**Reading text**
--- START ---
Dolt Archives Status Update

7 min read

The Dolt database is the first SQL Database with Git-style branching and merging. One natural consequence of this is the need to store data which grows proportionally to the number of writes over the database's lifetime. For our users to be successful with the Dolt database as they grow, we need to make sure that we use their disk space efficiently.

We have two primary paths to reduce the amount of disk space used by Dolt databases in relation to the amount of history stored:

  1. Store everything as efficiently as possible. Use modern compression and delta encoding to reduce the amount of space used.
  2. Provide the ability to cull history from your primary database and put it into long term storage for later use.

The first path is the one I am currently focused on. The second path is a feature we will be adding in the future, but it does require us to plan for it in our storage format. Today I'll be discussing the progress being made on the first path, and what is necessary to make it the default storage format for Dolt 2.0.

Background

Since Dolt started, it has used the Snappy compression library to compress chunks (what are chunks?). Last year I wrote about the potential of using Dictionary Compression to further reduce the amount of disk space used by Dolt databases. This is because many Dolt chunks are similar, and the zStd compression library enables creating custom dictionaries for small data batches.

Our initial findings showed we could reduce Dolt database disk space usage by about 50% with this approach. A new storage format was announced last year, and honestly we don't think anyone has been using it. Turns out that while it sounds like storing all of your history is expensive, storage is cheap. We do think it's a better format though, for reason that go beyond the the space saved, so the last few months I've been working on all the pieces needed to make it the default storage format.

We have quietly added features such as the ability to push databases with the Archive format to DoltHub, and the ability to pull incremental changes from a remote server when Archives are in the mix. The path to making this the default storage format is straightforward from here. We just wanted to do some testing of our dictionary creation strategies before pulling the trigger.

Dictionary Creation

zStd compression is greatly improved with the use of dictionaries. Dictionaries are created using a representative sample of the data you want to compress, and it works well when you have many small (under a megabyte) data blocks to compress. Dolt's Chunks are typically 4K in size, so they are a great fit for this approach.

A critical piece in the process is creating a good dictionary. When we first announced the Archive format, we implemented two different dictionary creation strategies:

  1. Take a random sample of 1000 chunks in the dataset and use them to create a dictionary. This approach produces a decent dictionary, resulting in approximately 30% improvement over Snappy compression in a small set of repositories. This was the default behavior for the dolt archive command.
  2. Using the Dolt history graph, we group related chunks together and create dictionaries specifically for each group. This resulted in thousands of groups each with a dictionary, and the resulting compression was even better - on the order of ~50% improvement over Snappy compression. To be clear, that's storing the same amount of information in 1/2 the space. Not too shabby! This was achieved by executing the dolt archive --group-chunks command.
--- END ---
[Click-target data]
--- START ---
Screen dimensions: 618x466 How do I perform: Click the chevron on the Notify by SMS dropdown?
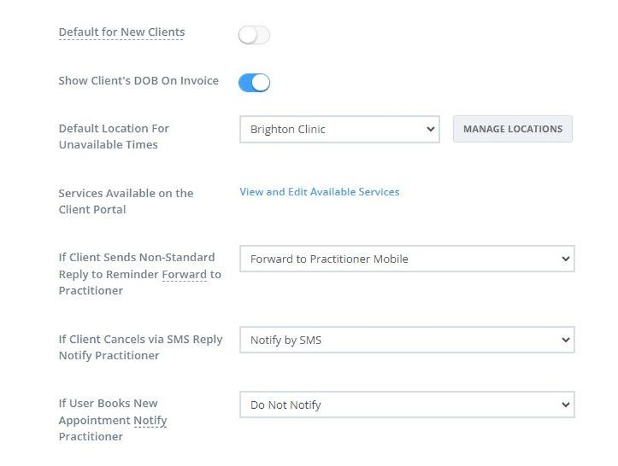565,340
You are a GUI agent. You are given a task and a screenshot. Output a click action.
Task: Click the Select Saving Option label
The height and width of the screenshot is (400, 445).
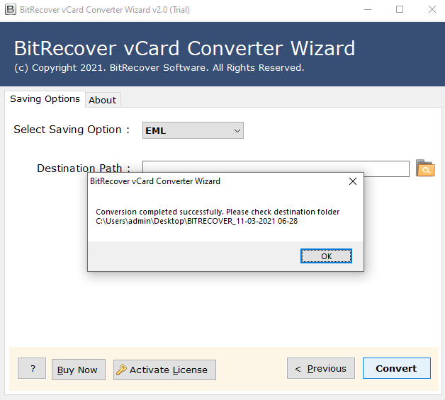[x=72, y=130]
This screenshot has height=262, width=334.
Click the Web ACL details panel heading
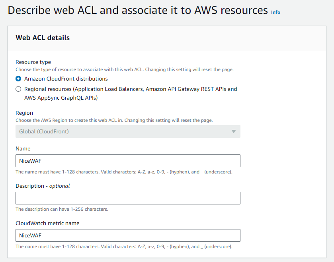[x=43, y=38]
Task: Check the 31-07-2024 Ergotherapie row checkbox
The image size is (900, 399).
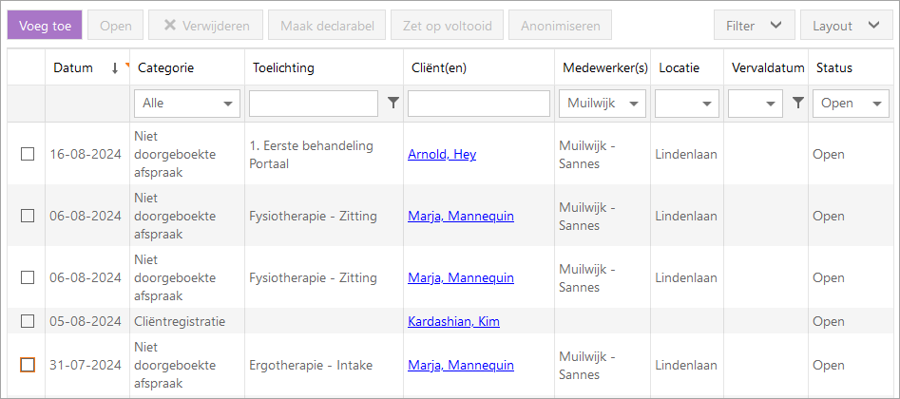Action: tap(28, 365)
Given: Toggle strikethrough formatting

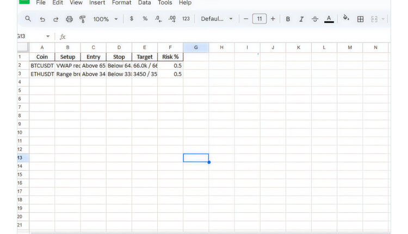Looking at the screenshot, I should click(315, 19).
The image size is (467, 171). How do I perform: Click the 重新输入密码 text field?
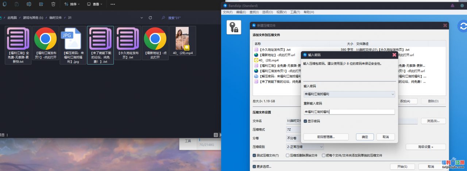click(x=349, y=112)
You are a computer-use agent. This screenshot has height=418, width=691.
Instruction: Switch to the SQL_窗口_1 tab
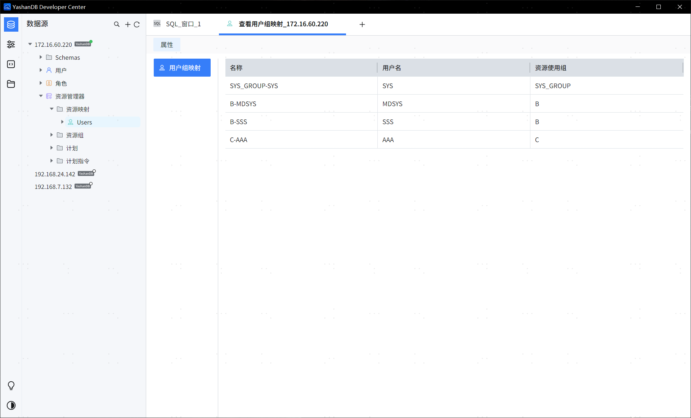click(183, 24)
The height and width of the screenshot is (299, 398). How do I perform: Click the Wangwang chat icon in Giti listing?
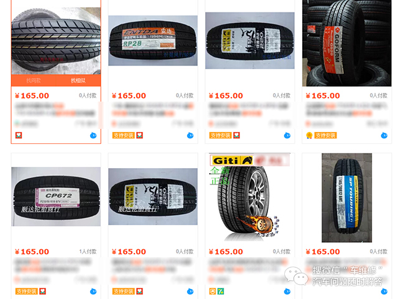[x=287, y=292]
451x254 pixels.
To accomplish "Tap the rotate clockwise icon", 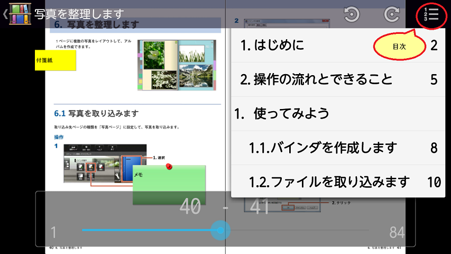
--- END ---
**To do**
Write out the portion of the Dolt archives post that begins at the words "zStd compression is" and stops after "for this approach.". This data has no connection to the Dolt archives post.

**Answer**
zStd compression is greatly improved with the use of dictionaries. Dictionaries are created using a representative sample of the data you want to compress, and it works well when you have many small (under a megabyte) data blocks to compress. Dolt's Chunks are typically 4K in size, so they are a great fit for this approach.